Peiris spoke about Jerani during the anti-Tamil pogroms in July 1983 that marked the beginning of the island’s civil war. “The RCL’s office was located in Wellawatte [a predominantly Tamil inner suburb of Colombo], and Sinhala racialist thugs came there also. At that time Jerani and Theva [Thevarajah], our Tamil comrades, were inside the office. Comrade Wije [former party general secretary] heroically escorted them on a motorbike to safety through the burning of houses and dead bodies of Tamils who were victimised.

“During these racialist attacks, Jerani's house in Ratmalana was also burnt down. Despite this shocking and life-threatening experience she was firm in her understanding that these racial riots were the machinations of decaying capitalism to prop up its class rule and the only way to counter them was to fight for the revolutionary unity of the working class to overthrow the capitalist system.”

SEP general secretary Deepal Jayasekara addressing the memorial meeting of Jerani on July 8, 2023

Addressing the meeting, SEP General Secretary Deepal Jayasekara said: “The most important decision Jerani made in her life was to join the Sri Lankan section of the ICFI and that very decision reflects what she really was.

“As a Tamil she had faced state-sponsored racial violence. Her father, who had been working in Colombo, had to flee to Jaffna with the whole family during 1958 racial riots when she was a nine-year-old girl. That happened in the aftermath of the SLFP-led government making Sinhala the only state language. The LSSP-CP-SLFP coalition government, which came to power in 1970, made Buddhism the state religion, further intensifying anti-Tamil racial discrimination.”

Jayasekera said: “As a response to this racial discrimination, petty bourgeois movements emerged among Tamil youths on the perspective that Tamils must organise separately to find a solution. This was enabled due to political disorientation created by the betrayal of the LSSP in joining a capitalist government in 1964.”

SEP members mourning at Jerani’s monument in Borelesgamuwa cemetery on July 8, 2023

He explained: “Jerani understood that the only way to fight anti-Tamil racial discrimination and also other ruling class attacks on social and democratic rights was to fight for a workers’ and farmers’ government as part of the world socialist revolution. With these strong convictions she dedicated her life, over the span of five decades, to fight to build the revolutionary movement.”
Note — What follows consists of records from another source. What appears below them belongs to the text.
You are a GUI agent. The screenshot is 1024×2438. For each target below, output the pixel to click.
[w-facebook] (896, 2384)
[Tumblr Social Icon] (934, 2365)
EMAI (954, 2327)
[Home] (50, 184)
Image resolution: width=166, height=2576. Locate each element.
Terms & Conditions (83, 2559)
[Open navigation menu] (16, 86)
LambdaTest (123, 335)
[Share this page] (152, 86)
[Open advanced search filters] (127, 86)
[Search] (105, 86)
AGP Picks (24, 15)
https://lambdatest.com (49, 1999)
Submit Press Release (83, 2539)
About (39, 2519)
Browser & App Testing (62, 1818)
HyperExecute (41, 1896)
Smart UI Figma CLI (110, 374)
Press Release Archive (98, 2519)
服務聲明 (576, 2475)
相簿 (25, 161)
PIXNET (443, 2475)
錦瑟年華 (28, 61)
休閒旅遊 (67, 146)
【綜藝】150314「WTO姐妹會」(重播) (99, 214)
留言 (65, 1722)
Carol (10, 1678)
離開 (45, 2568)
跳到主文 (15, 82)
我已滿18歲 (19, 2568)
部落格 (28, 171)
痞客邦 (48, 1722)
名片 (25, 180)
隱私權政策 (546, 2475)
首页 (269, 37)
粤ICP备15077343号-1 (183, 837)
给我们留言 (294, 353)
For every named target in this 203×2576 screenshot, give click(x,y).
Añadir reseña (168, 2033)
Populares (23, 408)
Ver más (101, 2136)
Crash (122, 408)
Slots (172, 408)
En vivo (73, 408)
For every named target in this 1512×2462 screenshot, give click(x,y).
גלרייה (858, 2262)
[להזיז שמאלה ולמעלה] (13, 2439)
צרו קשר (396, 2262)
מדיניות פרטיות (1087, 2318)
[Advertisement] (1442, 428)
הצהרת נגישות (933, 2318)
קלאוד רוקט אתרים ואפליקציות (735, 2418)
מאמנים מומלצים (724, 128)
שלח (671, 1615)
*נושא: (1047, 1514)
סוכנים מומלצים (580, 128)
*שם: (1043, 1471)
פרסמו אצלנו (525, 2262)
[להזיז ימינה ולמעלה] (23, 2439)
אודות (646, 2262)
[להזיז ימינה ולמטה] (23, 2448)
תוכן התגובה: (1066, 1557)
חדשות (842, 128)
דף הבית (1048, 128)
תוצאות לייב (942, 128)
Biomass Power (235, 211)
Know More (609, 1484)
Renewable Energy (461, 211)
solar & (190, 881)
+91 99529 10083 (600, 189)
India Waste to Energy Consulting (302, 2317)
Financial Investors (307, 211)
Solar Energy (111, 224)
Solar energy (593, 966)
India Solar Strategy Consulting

Jayasekera pointed out that Jerani was able to witness the mass uprising last year against the Rajapakse government in Sri Lanka. It was part of a global upsurge of the working class, powerfully vindicating ICFI’s characterisation of this decade as “the decade of the socialist revolution”.

“She died as a victim of the government’s let it rip COVID-19 policy, amid the mass movement in Sri Lanka, at a moment when her service was much needed,” he added.

Jerani Ratnayake’s family members at her monument July 8, 2023

Jayasekera concluded by inviting all who appreciate her life to take up this political struggle to which she dedicated her life by joining the SEP as the best possible way to pay tribute to her memory.